Detergent-induced stabilization and improved 3D map of the human heteromeric amino acid transporter 4F2hc-LAT2.

Human heteromeric amino acid transporters (HATs) are membrane protein complexes that facilitate the transport of specific amino acids across cell membranes. Loss of function or overexpression of these transporters is implicated in several human diseases such as renal aminoacidurias and cancer. HATs are composed of two subunits, a heavy and a light subunit, that are covalently connected by a disulphide bridge. Light subunits catalyse amino acid transport and consist of twelve transmembrane α-helix domains. Heavy subunits are type II membrane N-glycoproteins with a large extracellular domain and are involved in the trafficking of the complex to the plasma membrane. Structural information on HATs is scarce because of the difficulty in heterologous overexpression. Recently, we had a major breakthrough with the overexpression of a recombinant HAT, 4F2hc-LAT2, in the methylotrophic yeast Pichia pastoris. Microgram amounts of purified protein made possible the reconstruction of the first 3D map of a human HAT by negative-stain transmission electron microscopy. Here we report the important stabilization of purified human 4F2hc-LAT2 using a combination of two detergents, i.e., n-dodecyl-ß-D-maltopyranoside and lauryl maltose neopentyl glycol, and cholesteryl hemisuccinate. The superior quality and stability of purified 4F2hc-LAT2 allowed the measurement of substrate binding by scintillation proximity assay. In addition, an improved 3D map of this HAT could be obtained. The detergent-induced stabilization of the purified human 4F2hc-LAT2 complex presented here paves the way towards its crystallization and structure determination at high-resolution, and thus the elucidation of the working mechanism of this important protein complex at the molecular level.

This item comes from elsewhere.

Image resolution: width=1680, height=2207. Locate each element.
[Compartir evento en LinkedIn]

Structural bases for the interaction and stabilization of the human amino acid transporter LAT2 with its ancillary protein 4F2hc.

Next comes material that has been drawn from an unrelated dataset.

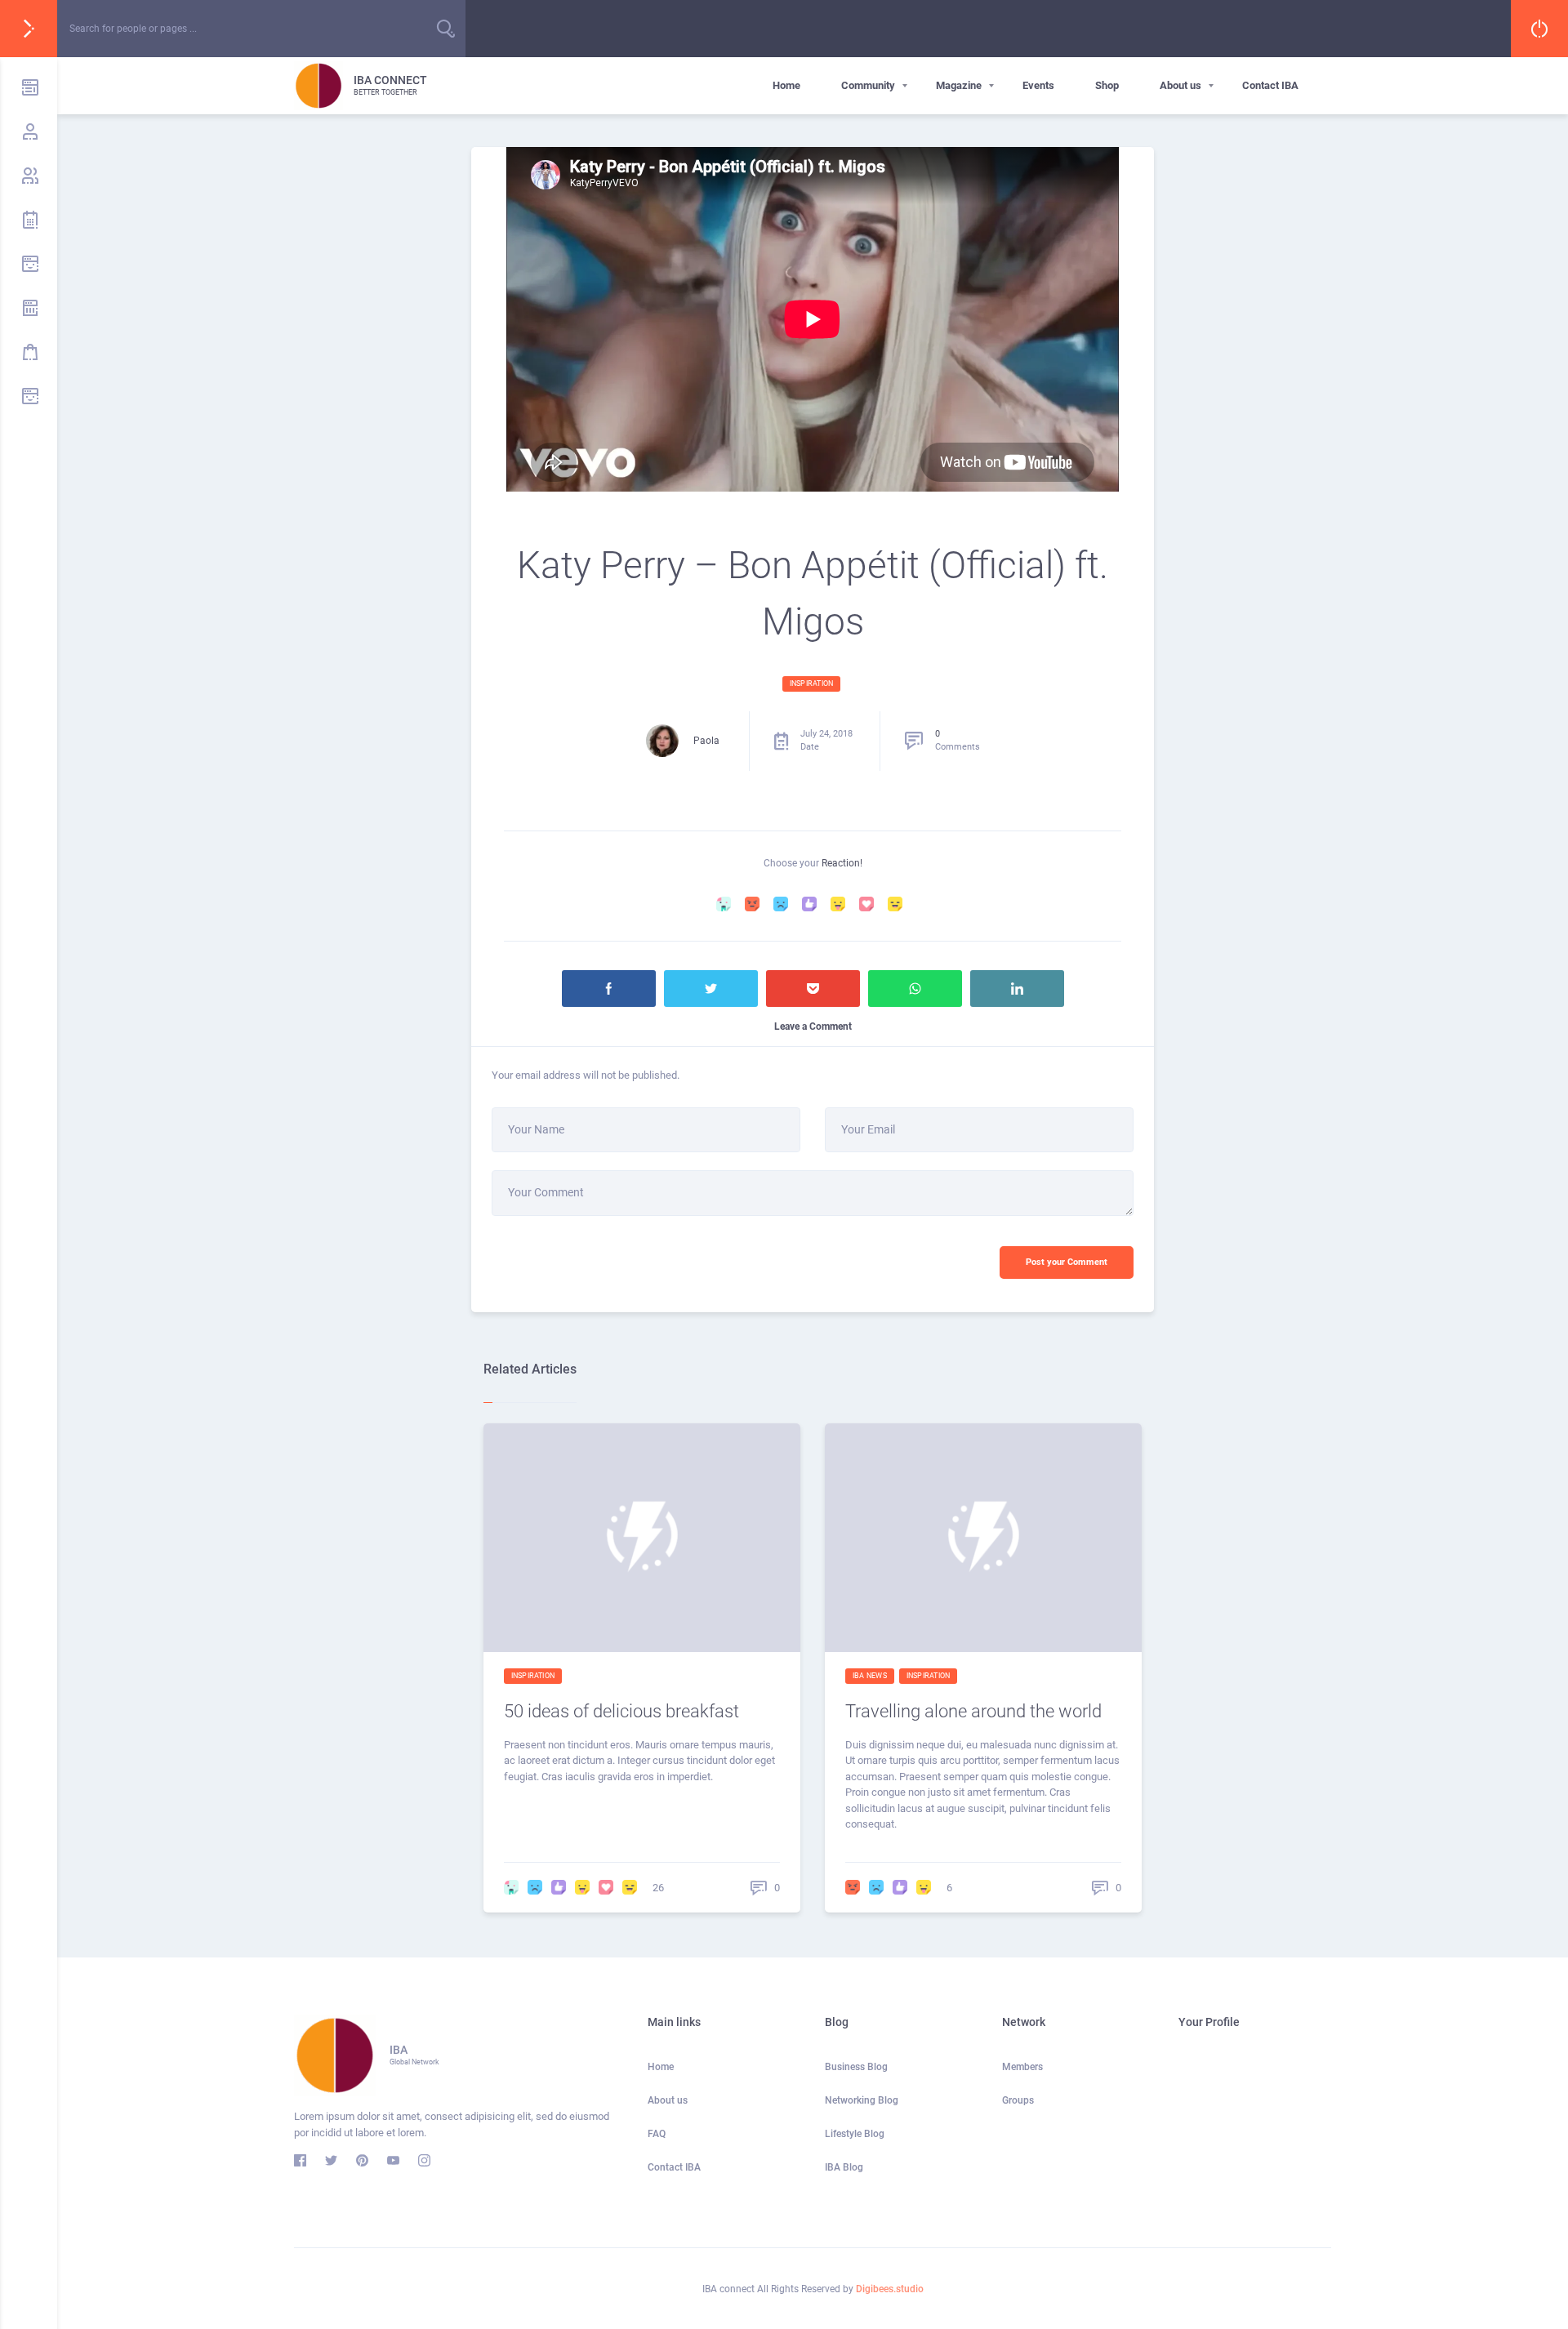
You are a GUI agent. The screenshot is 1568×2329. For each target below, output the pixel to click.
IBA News (870, 1676)
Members (1022, 2067)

Heteromeric amino acid transporters (HATs) are the unique example, known in all kingdoms of life, of solute transporters composed of two subunits linked by a conserved disulfide bridge. In metazoans, the heavy subunit is responsible for the trafficking of the heterodimer to the plasma membrane, and the light subunit is the transporter. HATs are involved in human pathologies such as amino acidurias, tumor growth and invasion, viral infection and cocaine addiction. However structural information about interactions between the heavy and light subunits of HATs is scarce. In this work, transmission electron microscopy and single-particle analysis of purified human 4F2hc/L-type amino acid transporter 2 (LAT2) heterodimers overexpressed in the yeast Pichia pastoris, together with docking analysis and crosslinking experiments, reveal that the extracellular domain of 4F2hc interacts with LAT2, almost completely covering the extracellular face of the transporter. 4F2hc increases the stability of the light subunit LAT2 in detergent-solubilized Pichia membranes, allowing functional reconstitution of the heterodimer into proteoliposomes. Moreover, the extracellular domain of 4F2hc suffices to stabilize solubilized LAT2. The interaction of 4F2hc with LAT2 gives insights into the structural bases for light subunit recognition and the stabilizing role of the ancillary protein in HATs.